▸ **Records provided**:
________________________________________

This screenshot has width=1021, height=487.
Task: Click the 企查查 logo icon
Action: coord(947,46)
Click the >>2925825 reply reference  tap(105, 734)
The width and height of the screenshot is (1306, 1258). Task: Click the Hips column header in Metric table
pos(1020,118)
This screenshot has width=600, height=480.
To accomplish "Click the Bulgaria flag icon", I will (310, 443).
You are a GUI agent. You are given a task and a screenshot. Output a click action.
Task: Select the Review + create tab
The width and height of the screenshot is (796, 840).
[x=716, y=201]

________________________________________

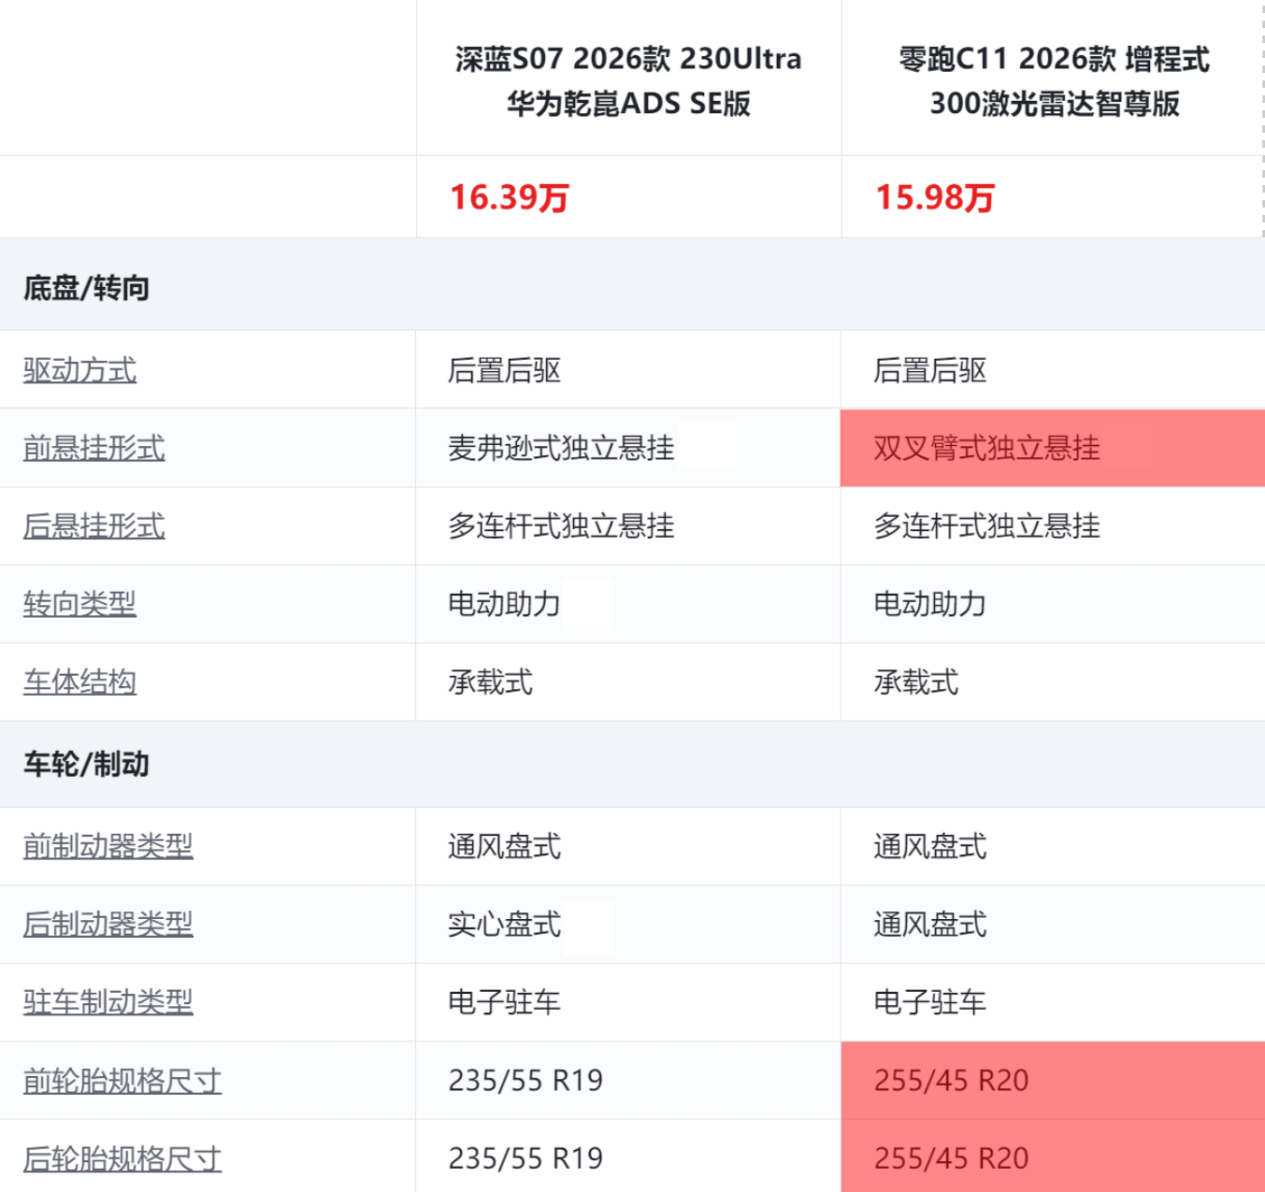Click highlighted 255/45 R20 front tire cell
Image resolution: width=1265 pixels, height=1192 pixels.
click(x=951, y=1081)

________________________________________

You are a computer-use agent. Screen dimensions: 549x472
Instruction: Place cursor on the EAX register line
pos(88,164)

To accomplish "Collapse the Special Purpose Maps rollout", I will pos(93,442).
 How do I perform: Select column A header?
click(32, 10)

________________________________________

▸ **Work to complete**:
Looking at the data above, how many lines hold the string "accomplish"? Reply with only the number.

▸ **Result of the task**:
2